- **TRY IT**: Return the entries below precisely, omitting nothing.

[[ RECORDS SUPPLIED, beginning ]]

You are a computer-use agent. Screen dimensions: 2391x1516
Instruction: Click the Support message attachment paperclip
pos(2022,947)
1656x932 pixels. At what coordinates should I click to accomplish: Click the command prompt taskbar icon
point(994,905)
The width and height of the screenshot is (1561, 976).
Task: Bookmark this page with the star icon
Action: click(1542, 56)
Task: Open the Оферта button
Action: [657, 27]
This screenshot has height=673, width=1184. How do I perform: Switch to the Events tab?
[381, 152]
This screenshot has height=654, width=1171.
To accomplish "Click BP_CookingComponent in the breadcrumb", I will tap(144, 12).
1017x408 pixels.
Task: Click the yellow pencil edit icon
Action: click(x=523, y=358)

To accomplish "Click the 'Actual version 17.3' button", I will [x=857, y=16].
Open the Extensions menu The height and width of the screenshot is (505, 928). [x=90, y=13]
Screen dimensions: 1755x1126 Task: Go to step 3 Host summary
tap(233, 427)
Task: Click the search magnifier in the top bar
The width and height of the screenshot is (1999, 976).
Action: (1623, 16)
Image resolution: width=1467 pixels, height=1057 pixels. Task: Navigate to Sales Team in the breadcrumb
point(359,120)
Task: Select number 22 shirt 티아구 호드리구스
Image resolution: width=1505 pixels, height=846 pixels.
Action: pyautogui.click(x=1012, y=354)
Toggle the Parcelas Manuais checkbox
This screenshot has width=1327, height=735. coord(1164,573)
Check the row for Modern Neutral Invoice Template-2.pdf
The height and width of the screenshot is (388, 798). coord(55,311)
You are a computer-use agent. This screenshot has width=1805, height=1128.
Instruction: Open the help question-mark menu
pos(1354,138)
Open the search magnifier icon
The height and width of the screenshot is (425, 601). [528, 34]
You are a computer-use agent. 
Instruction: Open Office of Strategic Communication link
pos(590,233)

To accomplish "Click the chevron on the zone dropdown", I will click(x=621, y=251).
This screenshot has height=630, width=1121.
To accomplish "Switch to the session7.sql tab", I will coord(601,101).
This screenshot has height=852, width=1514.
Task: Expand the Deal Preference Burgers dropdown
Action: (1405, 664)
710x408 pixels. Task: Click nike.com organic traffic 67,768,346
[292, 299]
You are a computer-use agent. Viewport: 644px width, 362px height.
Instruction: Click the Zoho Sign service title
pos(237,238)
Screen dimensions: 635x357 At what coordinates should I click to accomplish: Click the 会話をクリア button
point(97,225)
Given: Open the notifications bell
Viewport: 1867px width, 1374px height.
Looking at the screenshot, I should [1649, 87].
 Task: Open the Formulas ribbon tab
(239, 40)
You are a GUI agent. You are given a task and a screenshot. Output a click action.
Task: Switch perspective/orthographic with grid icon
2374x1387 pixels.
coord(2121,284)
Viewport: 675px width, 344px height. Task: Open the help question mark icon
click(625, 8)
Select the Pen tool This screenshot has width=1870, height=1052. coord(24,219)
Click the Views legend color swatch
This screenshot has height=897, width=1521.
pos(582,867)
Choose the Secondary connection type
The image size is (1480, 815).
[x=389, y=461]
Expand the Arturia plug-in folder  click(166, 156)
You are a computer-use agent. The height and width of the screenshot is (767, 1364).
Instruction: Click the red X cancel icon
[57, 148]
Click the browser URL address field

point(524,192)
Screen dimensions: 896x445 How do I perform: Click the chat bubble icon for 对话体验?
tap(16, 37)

[[ RECORDS SUPPLIED, end ]]

- **OUTPUT**:
You are a computer-use agent. Screen dimensions: 2391x1516
Instruction: Click the Support message attachment paperclip
pos(2022,947)
1656x932 pixels. At what coordinates should I click to accomplish: Click the command prompt taskbar icon
point(994,905)
The width and height of the screenshot is (1561, 976).
Task: Bookmark this page with the star icon
Action: click(1542, 56)
Task: Open the Оферта button
Action: [657, 27]
This screenshot has height=673, width=1184. How do I perform: Switch to the Events tab?
[381, 152]
This screenshot has height=654, width=1171.
To accomplish "Click BP_CookingComponent in the breadcrumb", I will tap(144, 12).
1017x408 pixels.
Task: Click the yellow pencil edit icon
Action: click(x=523, y=358)

To accomplish "Click the 'Actual version 17.3' button", I will [x=857, y=16].
Open the Extensions menu The height and width of the screenshot is (505, 928). [x=90, y=13]
Screen dimensions: 1755x1126 Task: Go to step 3 Host summary
tap(233, 427)
Task: Click the search magnifier in the top bar
The width and height of the screenshot is (1999, 976).
Action: (1623, 16)
Image resolution: width=1467 pixels, height=1057 pixels. Task: Navigate to Sales Team in the breadcrumb
point(359,120)
Task: Select number 22 shirt 티아구 호드리구스
Image resolution: width=1505 pixels, height=846 pixels.
Action: pyautogui.click(x=1012, y=354)
Toggle the Parcelas Manuais checkbox
This screenshot has width=1327, height=735. coord(1164,573)
Check the row for Modern Neutral Invoice Template-2.pdf
The height and width of the screenshot is (388, 798). coord(55,311)
You are a computer-use agent. This screenshot has width=1805, height=1128.
Instruction: Open the help question-mark menu
pos(1354,138)
Open the search magnifier icon
The height and width of the screenshot is (425, 601). [528, 34]
You are a computer-use agent. 
Instruction: Open Office of Strategic Communication link
pos(590,233)

To accomplish "Click the chevron on the zone dropdown", I will click(x=621, y=251).
This screenshot has height=630, width=1121.
To accomplish "Switch to the session7.sql tab", I will coord(601,101).
This screenshot has height=852, width=1514.
Task: Expand the Deal Preference Burgers dropdown
Action: (1405, 664)
710x408 pixels. Task: Click nike.com organic traffic 67,768,346
[292, 299]
You are a computer-use agent. Viewport: 644px width, 362px height.
Instruction: Click the Zoho Sign service title
pos(237,238)
Screen dimensions: 635x357 At what coordinates should I click to accomplish: Click the 会話をクリア button
point(97,225)
Given: Open the notifications bell
Viewport: 1867px width, 1374px height.
Looking at the screenshot, I should [1649, 87].
 Task: Open the Formulas ribbon tab
(239, 40)
You are a GUI agent. You are given a task and a screenshot. Output a click action.
Task: Switch perspective/orthographic with grid icon
2374x1387 pixels.
coord(2121,284)
Viewport: 675px width, 344px height. Task: Open the help question mark icon
click(625, 8)
Select the Pen tool This screenshot has width=1870, height=1052. coord(24,219)
Click the Views legend color swatch
This screenshot has height=897, width=1521.
pos(582,867)
Choose the Secondary connection type
The image size is (1480, 815).
[x=389, y=461]
Expand the Arturia plug-in folder  click(166, 156)
You are a computer-use agent. The height and width of the screenshot is (767, 1364).
Instruction: Click the red X cancel icon
[57, 148]
Click the browser URL address field

point(524,192)
Screen dimensions: 896x445 How do I perform: Click the chat bubble icon for 对话体验?
tap(16, 37)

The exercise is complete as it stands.